All tablets (with the exception of capsules) should be broken up into small pieces or crushed before they are taken with liquid. Dosages of medication for high blood pressure, diabetes, asthma or other illnesses  may need to be altered during the phase of rapid weight loss, so please consult your doctor.

During the phase of rapid weight loss (6 – 12 months after surgery), it’s advisable to supplement your vitamin intake with vitamin drinks.

After any surgical procedure, you need to visit your doctor regularly. You’ll be informed by your doctor as to exactly how often, however it is normal that follow-up visits are scheduled for every four weeks in the initial post-operative phase and later gradually decrease.

During the first 18 months, the A.M.I. Soft Gastric Band is filled with liquid bit by bit via the small port under your skin and your corresponding weight loss monitored. After that, an annual check-up by your doctor is normally enough.
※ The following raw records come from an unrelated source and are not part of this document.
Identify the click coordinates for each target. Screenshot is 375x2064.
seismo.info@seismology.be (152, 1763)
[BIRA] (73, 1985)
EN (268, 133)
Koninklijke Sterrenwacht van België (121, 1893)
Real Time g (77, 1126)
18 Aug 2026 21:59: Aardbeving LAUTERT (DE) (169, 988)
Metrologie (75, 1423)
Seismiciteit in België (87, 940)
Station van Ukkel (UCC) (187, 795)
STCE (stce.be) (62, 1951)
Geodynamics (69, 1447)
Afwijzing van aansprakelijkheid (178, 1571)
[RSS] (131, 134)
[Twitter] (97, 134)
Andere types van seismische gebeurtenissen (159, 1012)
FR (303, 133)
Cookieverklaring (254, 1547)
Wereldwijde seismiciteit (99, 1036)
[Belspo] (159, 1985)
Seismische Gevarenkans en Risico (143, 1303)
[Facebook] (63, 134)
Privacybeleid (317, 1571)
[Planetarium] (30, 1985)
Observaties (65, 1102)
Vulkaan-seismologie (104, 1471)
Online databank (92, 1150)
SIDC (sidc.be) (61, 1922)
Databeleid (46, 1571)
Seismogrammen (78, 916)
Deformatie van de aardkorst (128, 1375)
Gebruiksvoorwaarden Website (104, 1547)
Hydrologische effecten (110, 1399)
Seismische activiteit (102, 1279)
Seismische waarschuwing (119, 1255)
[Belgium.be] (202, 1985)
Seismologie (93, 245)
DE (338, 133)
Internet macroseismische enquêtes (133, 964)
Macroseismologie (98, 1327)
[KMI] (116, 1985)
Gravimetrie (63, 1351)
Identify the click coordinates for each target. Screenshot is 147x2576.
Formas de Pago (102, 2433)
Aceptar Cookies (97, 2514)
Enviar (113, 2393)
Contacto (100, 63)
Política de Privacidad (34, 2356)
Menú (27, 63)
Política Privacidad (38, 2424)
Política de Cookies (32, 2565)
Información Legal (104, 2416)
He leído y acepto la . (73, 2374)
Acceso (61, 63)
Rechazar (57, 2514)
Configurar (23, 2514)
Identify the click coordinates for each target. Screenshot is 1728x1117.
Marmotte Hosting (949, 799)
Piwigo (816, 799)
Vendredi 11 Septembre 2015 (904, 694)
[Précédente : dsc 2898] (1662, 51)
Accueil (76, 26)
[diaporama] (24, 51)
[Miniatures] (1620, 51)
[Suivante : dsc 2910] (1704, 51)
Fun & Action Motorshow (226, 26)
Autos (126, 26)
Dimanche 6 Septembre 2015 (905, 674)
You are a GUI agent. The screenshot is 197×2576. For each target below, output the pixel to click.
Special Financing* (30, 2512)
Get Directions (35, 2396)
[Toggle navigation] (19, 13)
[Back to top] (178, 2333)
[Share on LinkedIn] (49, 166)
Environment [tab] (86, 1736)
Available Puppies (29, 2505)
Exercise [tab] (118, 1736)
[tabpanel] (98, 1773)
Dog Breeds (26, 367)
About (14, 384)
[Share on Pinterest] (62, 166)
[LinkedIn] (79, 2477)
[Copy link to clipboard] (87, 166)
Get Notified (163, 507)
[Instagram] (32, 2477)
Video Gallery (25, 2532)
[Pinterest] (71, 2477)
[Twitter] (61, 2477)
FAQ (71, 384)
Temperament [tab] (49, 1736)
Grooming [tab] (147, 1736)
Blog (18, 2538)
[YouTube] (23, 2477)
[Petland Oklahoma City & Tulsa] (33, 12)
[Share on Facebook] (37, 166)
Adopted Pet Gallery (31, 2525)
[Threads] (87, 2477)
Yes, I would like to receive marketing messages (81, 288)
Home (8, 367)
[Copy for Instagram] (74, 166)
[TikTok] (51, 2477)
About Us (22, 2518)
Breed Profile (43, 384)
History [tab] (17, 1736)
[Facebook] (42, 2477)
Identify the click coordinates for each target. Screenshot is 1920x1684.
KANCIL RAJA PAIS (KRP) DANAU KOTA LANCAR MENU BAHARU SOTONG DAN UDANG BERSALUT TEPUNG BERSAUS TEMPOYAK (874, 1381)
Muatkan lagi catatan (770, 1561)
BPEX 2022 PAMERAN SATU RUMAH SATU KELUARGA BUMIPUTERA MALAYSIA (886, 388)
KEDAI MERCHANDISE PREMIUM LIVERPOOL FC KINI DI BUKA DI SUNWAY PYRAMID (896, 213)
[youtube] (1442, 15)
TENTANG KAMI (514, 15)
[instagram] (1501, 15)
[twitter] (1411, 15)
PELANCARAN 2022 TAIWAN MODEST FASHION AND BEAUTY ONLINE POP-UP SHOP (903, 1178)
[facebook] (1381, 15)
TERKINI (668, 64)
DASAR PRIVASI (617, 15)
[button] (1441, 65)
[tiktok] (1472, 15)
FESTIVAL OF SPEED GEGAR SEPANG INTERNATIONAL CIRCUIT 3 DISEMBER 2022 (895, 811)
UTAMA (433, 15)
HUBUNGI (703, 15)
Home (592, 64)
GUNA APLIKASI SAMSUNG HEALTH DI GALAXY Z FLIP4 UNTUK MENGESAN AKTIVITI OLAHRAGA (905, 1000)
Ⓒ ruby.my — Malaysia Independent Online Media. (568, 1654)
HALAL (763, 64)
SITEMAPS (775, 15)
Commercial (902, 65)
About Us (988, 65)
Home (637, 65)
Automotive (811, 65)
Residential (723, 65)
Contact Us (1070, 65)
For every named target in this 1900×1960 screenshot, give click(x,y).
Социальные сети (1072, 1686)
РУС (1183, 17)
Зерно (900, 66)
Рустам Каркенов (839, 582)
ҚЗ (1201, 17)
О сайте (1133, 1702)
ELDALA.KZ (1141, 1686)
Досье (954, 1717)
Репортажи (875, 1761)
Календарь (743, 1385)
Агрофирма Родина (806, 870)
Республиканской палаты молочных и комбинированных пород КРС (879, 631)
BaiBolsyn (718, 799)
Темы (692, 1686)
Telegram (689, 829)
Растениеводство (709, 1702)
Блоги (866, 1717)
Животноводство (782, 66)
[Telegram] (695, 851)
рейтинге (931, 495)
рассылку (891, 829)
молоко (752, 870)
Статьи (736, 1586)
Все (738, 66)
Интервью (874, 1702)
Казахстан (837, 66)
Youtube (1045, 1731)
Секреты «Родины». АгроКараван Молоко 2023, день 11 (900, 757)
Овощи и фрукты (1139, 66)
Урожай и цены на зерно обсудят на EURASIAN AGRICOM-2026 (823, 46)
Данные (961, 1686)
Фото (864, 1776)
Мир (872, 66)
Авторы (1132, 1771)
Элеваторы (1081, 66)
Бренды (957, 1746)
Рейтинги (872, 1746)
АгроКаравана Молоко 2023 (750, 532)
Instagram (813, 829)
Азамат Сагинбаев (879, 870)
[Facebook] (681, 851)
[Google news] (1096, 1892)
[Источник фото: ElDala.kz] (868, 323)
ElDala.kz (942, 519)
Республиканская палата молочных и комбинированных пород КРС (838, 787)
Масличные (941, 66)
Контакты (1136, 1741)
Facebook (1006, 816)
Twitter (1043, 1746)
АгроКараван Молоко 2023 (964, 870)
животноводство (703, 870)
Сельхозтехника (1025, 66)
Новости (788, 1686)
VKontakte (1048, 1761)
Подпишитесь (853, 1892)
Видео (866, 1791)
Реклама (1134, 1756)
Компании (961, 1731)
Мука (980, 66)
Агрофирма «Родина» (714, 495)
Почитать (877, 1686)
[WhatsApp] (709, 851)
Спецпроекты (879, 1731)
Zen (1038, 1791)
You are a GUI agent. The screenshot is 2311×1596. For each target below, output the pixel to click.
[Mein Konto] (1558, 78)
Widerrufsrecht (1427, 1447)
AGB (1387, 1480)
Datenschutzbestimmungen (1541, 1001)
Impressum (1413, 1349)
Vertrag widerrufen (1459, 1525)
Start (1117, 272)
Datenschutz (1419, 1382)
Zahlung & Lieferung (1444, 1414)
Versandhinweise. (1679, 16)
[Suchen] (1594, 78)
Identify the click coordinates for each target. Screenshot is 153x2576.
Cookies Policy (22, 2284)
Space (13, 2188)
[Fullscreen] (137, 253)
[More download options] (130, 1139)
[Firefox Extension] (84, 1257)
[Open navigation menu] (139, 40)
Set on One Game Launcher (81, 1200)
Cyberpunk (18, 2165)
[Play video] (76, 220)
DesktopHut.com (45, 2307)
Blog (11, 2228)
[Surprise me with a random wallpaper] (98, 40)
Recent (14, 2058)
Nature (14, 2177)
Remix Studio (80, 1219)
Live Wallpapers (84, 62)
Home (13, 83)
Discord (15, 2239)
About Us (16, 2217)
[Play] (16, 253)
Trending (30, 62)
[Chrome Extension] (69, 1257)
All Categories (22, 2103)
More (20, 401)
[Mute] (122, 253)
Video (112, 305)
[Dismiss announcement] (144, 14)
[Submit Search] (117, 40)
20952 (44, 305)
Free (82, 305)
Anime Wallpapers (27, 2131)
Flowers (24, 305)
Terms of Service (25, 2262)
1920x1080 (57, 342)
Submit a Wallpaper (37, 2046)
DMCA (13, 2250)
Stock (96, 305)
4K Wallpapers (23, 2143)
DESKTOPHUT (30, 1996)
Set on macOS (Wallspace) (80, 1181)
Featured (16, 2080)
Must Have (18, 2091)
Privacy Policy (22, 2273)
General guidelines which need to be followed

By doing this, you can lessen the risk of hunger pains and overeating and stop yourself from snacking.

One meal should equate to half a bread roll, or 3 – 4 dessert spoons. Eating meals with a teaspoon may help, as it seems as if the meal is lasting longer.

Food should only be swallowed once it has reached a semi-liquid state in your mouth. This prevents clogging of the stoma (the narrow area where the gastric band is placed).  Your tolerance for various foods will depend not only how much you eat, but also on how well you chew them.

Signs of having eaten enough:

  • Pressure or a feeling of fullness in the centre of the stomach directly under the chest
  • Pains in the shoulder or chest area
  • Feelings of revulsion
  • Nausea

It’s essential to stop eating at the slightest feeling of fullness, so the band can continue restricting the

intake of food. Repeated overeating may cause the stomach pouch to expand, which allows an increase in volume, and may result in nausea, prologned vomiting and heartburn.

Try to drink 15 to 30 minutes before or after a meal. Drinking liquid during the meal accelerates the passage of food and thereby increases the capacity for intake of food. This can lead to overfilling of the stomach.

Lying down results in partly digested food remaining for longer in the reservoir created by the band, which may promote the formation of more stomach lining and result in a feeling of pressure with subsequent vomiting

  • Avoid food that can does not agree with your stomach.
  • Take dietary fibre only in refined form (e.g. vollkorn pasta).
  • Under no circumstances buy inferior quality food.
  • Be aware that drinks such as fruit juices, lemonades and alcohol contain high amounts of calories.
  •  Be aware of the sugar and fat content of food. Do a calorie count.
  • Food should be cooked either low-fat or fat-free, so stay away from butter, olive and vegetable oil.